**BRIEF:** Word for word, print all of the lines below.

**DATA PROVIDED:**
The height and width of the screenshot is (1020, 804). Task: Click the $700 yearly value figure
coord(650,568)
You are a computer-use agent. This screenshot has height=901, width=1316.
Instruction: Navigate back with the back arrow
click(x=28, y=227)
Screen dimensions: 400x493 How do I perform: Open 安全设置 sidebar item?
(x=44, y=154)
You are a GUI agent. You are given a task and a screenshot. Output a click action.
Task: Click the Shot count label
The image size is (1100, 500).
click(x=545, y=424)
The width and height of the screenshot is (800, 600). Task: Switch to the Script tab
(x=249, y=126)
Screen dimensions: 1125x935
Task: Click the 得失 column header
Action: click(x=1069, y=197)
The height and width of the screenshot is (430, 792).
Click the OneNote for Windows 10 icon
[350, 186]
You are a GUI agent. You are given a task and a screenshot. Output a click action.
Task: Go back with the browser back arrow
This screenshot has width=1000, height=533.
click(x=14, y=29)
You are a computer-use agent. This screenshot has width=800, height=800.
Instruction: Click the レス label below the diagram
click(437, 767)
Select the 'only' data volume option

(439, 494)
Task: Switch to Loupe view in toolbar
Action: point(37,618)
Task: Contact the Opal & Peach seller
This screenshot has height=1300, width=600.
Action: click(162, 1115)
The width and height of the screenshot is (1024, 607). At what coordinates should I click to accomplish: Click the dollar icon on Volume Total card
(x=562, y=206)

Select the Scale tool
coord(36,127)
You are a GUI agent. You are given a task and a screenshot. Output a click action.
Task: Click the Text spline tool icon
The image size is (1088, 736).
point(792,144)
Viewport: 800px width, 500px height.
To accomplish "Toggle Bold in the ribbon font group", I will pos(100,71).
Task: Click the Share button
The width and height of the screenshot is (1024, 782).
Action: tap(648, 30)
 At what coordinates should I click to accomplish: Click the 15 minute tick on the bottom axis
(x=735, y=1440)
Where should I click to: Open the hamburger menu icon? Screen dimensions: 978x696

**TASK OUTPUT:**
The height and width of the screenshot is (1020, 804). Task: Click the $700 yearly value figure
coord(650,568)
You are a computer-use agent. This screenshot has height=901, width=1316.
Instruction: Navigate back with the back arrow
click(x=28, y=227)
Screen dimensions: 400x493 How do I perform: Open 安全设置 sidebar item?
(x=44, y=154)
You are a GUI agent. You are given a task and a screenshot. Output a click action.
Task: Click the Shot count label
The image size is (1100, 500).
click(x=545, y=424)
The width and height of the screenshot is (800, 600). Task: Switch to the Script tab
(x=249, y=126)
Screen dimensions: 1125x935
Task: Click the 得失 column header
Action: click(x=1069, y=197)
The height and width of the screenshot is (430, 792).
Click the OneNote for Windows 10 icon
[350, 186]
You are a GUI agent. You are given a task and a screenshot. Output a click action.
Task: Go back with the browser back arrow
This screenshot has width=1000, height=533.
click(x=14, y=29)
You are a computer-use agent. This screenshot has width=800, height=800.
Instruction: Click the レス label below the diagram
click(437, 767)
Select the 'only' data volume option

(439, 494)
Task: Switch to Loupe view in toolbar
Action: point(37,618)
Task: Contact the Opal & Peach seller
This screenshot has height=1300, width=600.
Action: click(162, 1115)
The width and height of the screenshot is (1024, 607). At what coordinates should I click to accomplish: Click the dollar icon on Volume Total card
(x=562, y=206)

Select the Scale tool
coord(36,127)
You are a GUI agent. You are given a task and a screenshot. Output a click action.
Task: Click the Text spline tool icon
The image size is (1088, 736).
point(792,144)
Viewport: 800px width, 500px height.
To accomplish "Toggle Bold in the ribbon font group", I will pos(100,71).
Task: Click the Share button
The width and height of the screenshot is (1024, 782).
Action: tap(648, 30)
 At what coordinates should I click to accomplish: Click the 15 minute tick on the bottom axis
(x=735, y=1440)
Where should I click to: Open the hamburger menu icon? Screen dimensions: 978x696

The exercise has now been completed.